*** Data for this exercise
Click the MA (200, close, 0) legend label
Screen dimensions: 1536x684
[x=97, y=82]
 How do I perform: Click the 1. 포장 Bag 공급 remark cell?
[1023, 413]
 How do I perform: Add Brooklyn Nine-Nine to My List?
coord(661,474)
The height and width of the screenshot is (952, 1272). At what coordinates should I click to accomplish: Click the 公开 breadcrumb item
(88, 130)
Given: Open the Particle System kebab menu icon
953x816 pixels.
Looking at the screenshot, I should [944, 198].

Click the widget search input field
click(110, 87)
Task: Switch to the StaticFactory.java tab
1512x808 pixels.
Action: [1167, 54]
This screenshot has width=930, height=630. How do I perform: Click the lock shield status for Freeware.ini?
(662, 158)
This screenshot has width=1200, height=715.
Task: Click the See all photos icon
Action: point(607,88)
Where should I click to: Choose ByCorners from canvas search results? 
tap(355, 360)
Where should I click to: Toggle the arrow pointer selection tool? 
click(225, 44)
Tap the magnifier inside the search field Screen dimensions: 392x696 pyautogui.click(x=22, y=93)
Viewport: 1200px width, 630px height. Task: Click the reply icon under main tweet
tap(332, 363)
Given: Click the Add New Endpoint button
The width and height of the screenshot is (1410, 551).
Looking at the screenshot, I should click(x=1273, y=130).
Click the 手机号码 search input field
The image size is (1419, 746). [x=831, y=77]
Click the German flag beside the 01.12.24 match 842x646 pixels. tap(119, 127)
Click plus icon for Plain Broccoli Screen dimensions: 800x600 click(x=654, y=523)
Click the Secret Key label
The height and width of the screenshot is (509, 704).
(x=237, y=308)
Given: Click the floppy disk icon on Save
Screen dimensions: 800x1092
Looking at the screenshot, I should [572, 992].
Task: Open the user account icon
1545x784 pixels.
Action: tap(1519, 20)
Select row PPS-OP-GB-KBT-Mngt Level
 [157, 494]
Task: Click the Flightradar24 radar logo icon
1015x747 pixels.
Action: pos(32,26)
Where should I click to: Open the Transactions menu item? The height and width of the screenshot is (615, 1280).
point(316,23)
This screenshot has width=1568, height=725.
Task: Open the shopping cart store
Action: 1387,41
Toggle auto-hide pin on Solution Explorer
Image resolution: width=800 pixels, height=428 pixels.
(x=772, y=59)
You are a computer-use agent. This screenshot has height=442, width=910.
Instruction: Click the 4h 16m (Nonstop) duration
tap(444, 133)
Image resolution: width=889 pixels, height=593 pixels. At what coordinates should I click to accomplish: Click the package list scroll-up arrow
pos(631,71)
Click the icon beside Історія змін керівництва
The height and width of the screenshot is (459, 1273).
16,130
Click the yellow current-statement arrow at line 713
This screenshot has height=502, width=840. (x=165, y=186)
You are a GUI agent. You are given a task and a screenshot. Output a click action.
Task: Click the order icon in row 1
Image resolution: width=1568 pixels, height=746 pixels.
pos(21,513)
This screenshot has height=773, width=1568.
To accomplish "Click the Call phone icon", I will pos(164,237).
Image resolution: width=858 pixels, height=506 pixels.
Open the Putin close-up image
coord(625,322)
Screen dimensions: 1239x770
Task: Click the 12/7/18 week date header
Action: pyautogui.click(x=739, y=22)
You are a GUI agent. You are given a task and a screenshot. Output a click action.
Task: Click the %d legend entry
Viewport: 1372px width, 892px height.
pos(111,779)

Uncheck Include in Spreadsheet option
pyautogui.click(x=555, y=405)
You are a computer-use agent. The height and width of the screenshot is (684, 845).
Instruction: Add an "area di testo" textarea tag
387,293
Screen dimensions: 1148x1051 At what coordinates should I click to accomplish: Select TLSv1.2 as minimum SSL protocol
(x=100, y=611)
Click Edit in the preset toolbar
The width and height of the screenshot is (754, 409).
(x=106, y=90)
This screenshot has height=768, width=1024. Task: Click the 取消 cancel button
******
- [Task directions]: Can you convert every line of the listing above into a numbered list, leaving out the blank lines?

- [Final result]:
1. Click the MA (200, close, 0) legend label
2. Screen dimensions: 1536x684
3. [x=97, y=82]
4.  How do I perform: Click the 1. 포장 Bag 공급 remark cell?
5. [1023, 413]
6.  How do I perform: Add Brooklyn Nine-Nine to My List?
7. coord(661,474)
8. The height and width of the screenshot is (952, 1272). At what coordinates should I click to accomplish: Click the 公开 breadcrumb item
9. (88, 130)
10. Given: Open the Particle System kebab menu icon
11. 953x816 pixels.
12. Looking at the screenshot, I should [944, 198].
13. Click the widget search input field
14. click(110, 87)
15. Task: Switch to the StaticFactory.java tab
16. 1512x808 pixels.
17. Action: [1167, 54]
18. This screenshot has width=930, height=630. How do I perform: Click the lock shield status for Freeware.ini?
19. (662, 158)
20. This screenshot has width=1200, height=715.
21. Task: Click the See all photos icon
22. Action: point(607,88)
23. Where should I click to: Choose ByCorners from canvas search results? 
24. tap(355, 360)
25. Where should I click to: Toggle the arrow pointer selection tool? 
26. click(225, 44)
27. Tap the magnifier inside the search field Screen dimensions: 392x696 pyautogui.click(x=22, y=93)
28. Viewport: 1200px width, 630px height. Task: Click the reply icon under main tweet
29. tap(332, 363)
30. Given: Click the Add New Endpoint button
31. The width and height of the screenshot is (1410, 551).
32. Looking at the screenshot, I should click(x=1273, y=130).
33. Click the 手机号码 search input field
34. The image size is (1419, 746). [x=831, y=77]
35. Click the German flag beside the 01.12.24 match 842x646 pixels. tap(119, 127)
36. Click plus icon for Plain Broccoli Screen dimensions: 800x600 click(x=654, y=523)
37. Click the Secret Key label
38. The height and width of the screenshot is (509, 704).
39. (x=237, y=308)
40. Given: Click the floppy disk icon on Save
41. Screen dimensions: 800x1092
42. Looking at the screenshot, I should [572, 992].
43. Task: Open the user account icon
44. 1545x784 pixels.
45. Action: tap(1519, 20)
46. Select row PPS-OP-GB-KBT-Mngt Level
47.  [157, 494]
48. Task: Click the Flightradar24 radar logo icon
49. 1015x747 pixels.
50. Action: pos(32,26)
51. Where should I click to: Open the Transactions menu item? The height and width of the screenshot is (615, 1280).
52. point(316,23)
53. This screenshot has width=1568, height=725.
54. Task: Open the shopping cart store
55. Action: 1387,41
56. Toggle auto-hide pin on Solution Explorer
57. Image resolution: width=800 pixels, height=428 pixels.
58. (x=772, y=59)
59. You are a computer-use agent. This screenshot has height=442, width=910.
60. Instruction: Click the 4h 16m (Nonstop) duration
61. tap(444, 133)
62. Image resolution: width=889 pixels, height=593 pixels. At what coordinates should I click to accomplish: Click the package list scroll-up arrow
63. pos(631,71)
64. Click the icon beside Історія змін керівництва
65. The height and width of the screenshot is (459, 1273).
66. 16,130
67. Click the yellow current-statement arrow at line 713
68. This screenshot has height=502, width=840. (x=165, y=186)
69. You are a GUI agent. You are given a task and a screenshot. Output a click action.
70. Task: Click the order icon in row 1
71. Image resolution: width=1568 pixels, height=746 pixels.
72. pos(21,513)
73. This screenshot has height=773, width=1568.
74. To accomplish "Click the Call phone icon", I will pos(164,237).
75. Image resolution: width=858 pixels, height=506 pixels.
76. Open the Putin close-up image
77. coord(625,322)
78. Screen dimensions: 1239x770
79. Task: Click the 12/7/18 week date header
80. Action: pyautogui.click(x=739, y=22)
81. You are a GUI agent. You are given a task and a screenshot. Output a click action.
82. Task: Click the %d legend entry
83. Viewport: 1372px width, 892px height.
84. pos(111,779)
85. Uncheck Include in Spreadsheet option
86. pyautogui.click(x=555, y=405)
87. You are a computer-use agent. The height and width of the screenshot is (684, 845).
88. Instruction: Add an "area di testo" textarea tag
89. 387,293
90. Screen dimensions: 1148x1051 At what coordinates should I click to accomplish: Select TLSv1.2 as minimum SSL protocol
91. (x=100, y=611)
92. Click Edit in the preset toolbar
93. The width and height of the screenshot is (754, 409).
94. (x=106, y=90)
95. This screenshot has height=768, width=1024. Task: Click the 取消 cancel button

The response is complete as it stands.